Map of life expectancy at birth from Global Education Project.

Tuesday, January 23, 2007

Pay no attention to the man behind the curtain

I'm going to ignore the ridiculous health insurance proposal those of you with stronger stomachs than mine are going to hear about tonight because it's DOA anyway, along with the rest of whatever idiotic psychopathy goes down. I thought I'd catch up on a couple of projects I'm working on, in lieu of doing any actual work.

We're going to be participating in an interesting study by our friend William Collinge which involves teaching caregivers (e.g., spouses, partners, siblings) of people with cancer some basic therapeutic massage techniques. It turns out that massage can have huge benefits in relieving pain and stress, side effects of chemotherapy, and other distressful symptoms of cancer. Of course, nobody makes money off of it, so you won't see advertisements on TV telling you to give your sick relative or friend a massage.

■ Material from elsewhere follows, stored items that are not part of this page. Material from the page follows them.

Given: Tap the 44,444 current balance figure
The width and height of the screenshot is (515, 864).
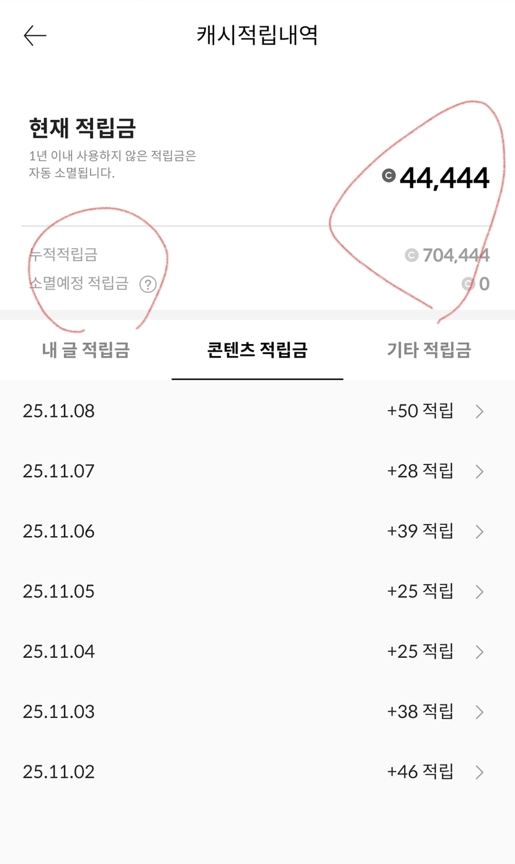Looking at the screenshot, I should (x=444, y=178).
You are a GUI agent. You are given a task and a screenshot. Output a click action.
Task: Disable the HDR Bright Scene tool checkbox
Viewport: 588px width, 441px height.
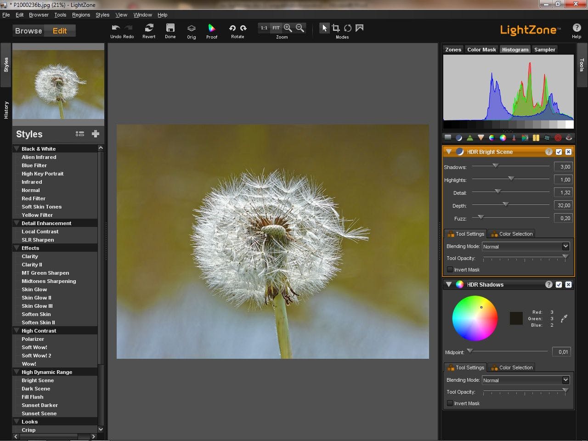click(x=559, y=152)
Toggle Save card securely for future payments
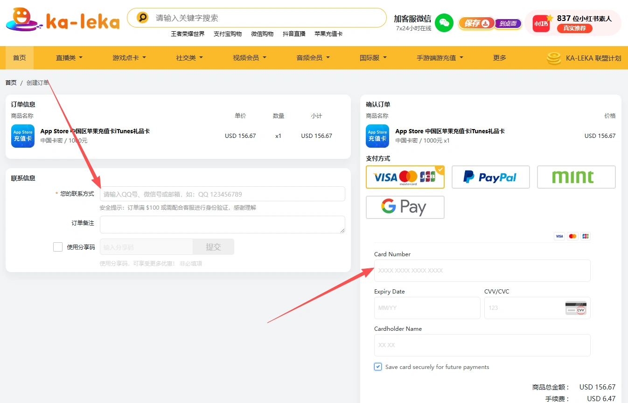Image resolution: width=628 pixels, height=403 pixels. tap(378, 367)
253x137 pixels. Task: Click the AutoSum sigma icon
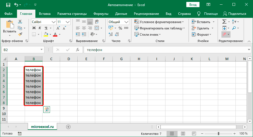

I'm also working on a proposal to study the "food environment" near middle and high schools. (I shouldn't give this away because somebody might steal the idea, but what the hey.) I live near a middle school and every morning, when I go to buy the paper, the kids are in the store buying candy, sugary snacks, soda, etc. I have a pretty good idea that in rich neighborhoods, the food choices the kids have are better than in the poor neighborhoods. We did a study a while back that asked the same questions about cigarettes, and it was pretty clear.

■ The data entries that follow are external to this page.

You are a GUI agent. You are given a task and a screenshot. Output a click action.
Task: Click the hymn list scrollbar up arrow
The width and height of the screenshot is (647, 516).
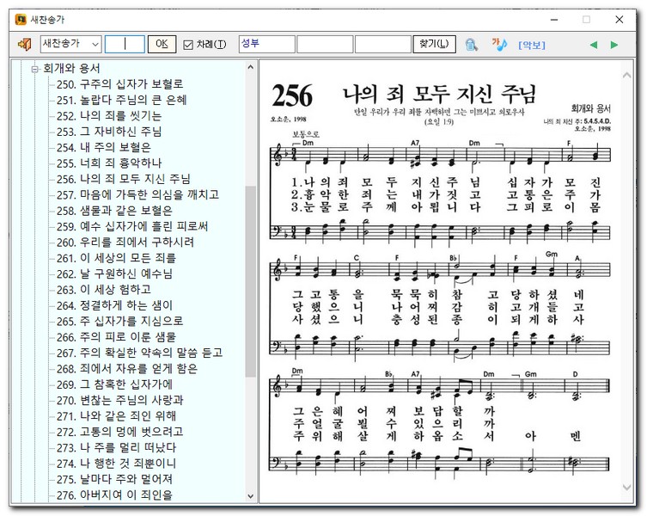click(x=250, y=67)
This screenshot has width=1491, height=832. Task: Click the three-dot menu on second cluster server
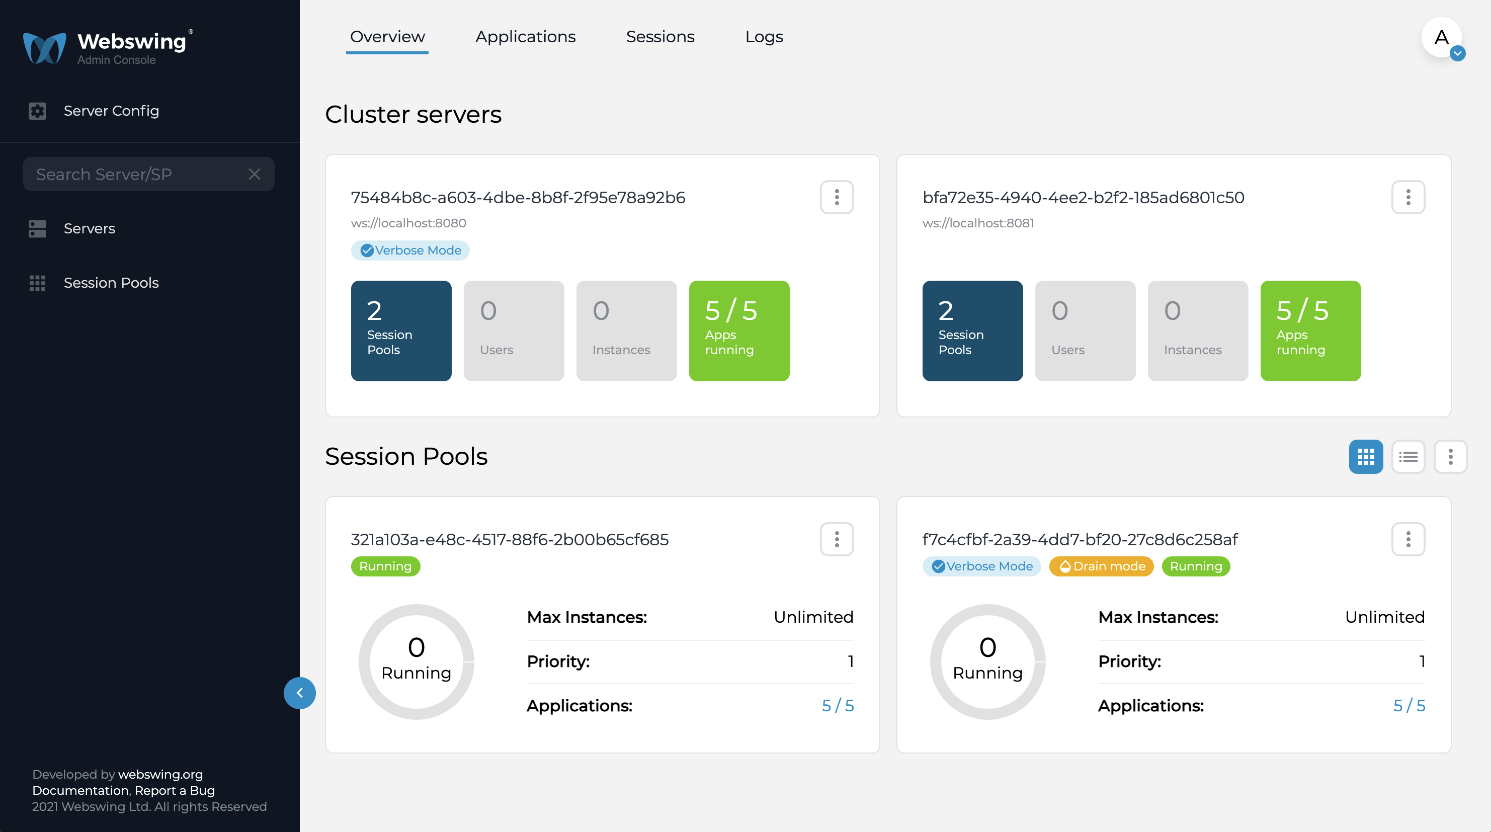tap(1408, 197)
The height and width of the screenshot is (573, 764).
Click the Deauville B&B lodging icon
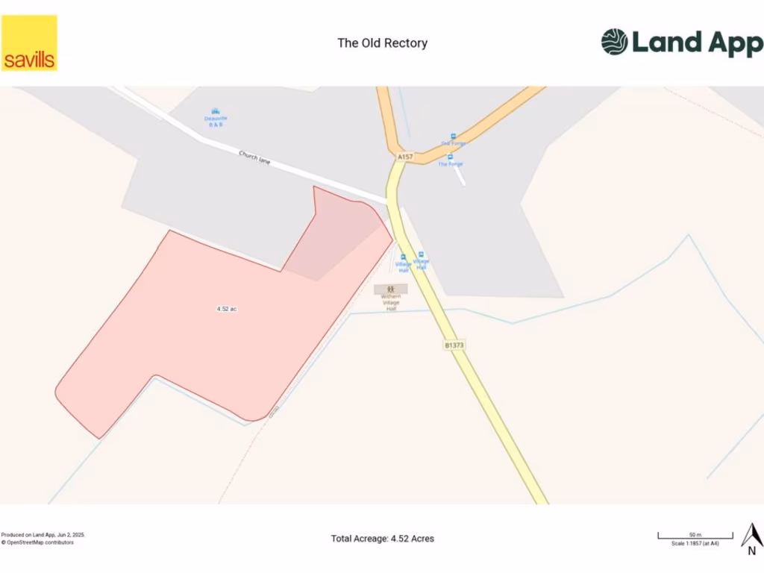tap(216, 112)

We're also finishing up a review of state policy to address health disparities in the New England states. As you may have noticed, health care reform at the state level is all the rage these days -- which I guess it has to be since we obviously aren't going to get anything worthwhile out of the federal government, given that the clowns are running the circus right now. Unfortunately, I'm close to concluding that the states just cannot do very much to solve our problems. They have to operate in the national market and they simply cannot make fundamental changes. As Massachusetts, Maine, Vermont, and now California and possibly Pennsylvania and New York try to work within the given national context, their halfway measures and Rube Goldberg contraptions are doomed to failure, and may even make matters somewhat worse. Why? Because they can't do anything to contain costs, or get control over resource allocation.

It's another one of those long wonkish stories, but I'll try to tell it in coming weeks. Actually, events may speak for themselves. The Massachusetts plan is already running into rough sledding, and it's only halfway implemented. I just hope we all can make it until January, 2009. It's going to be touch and go.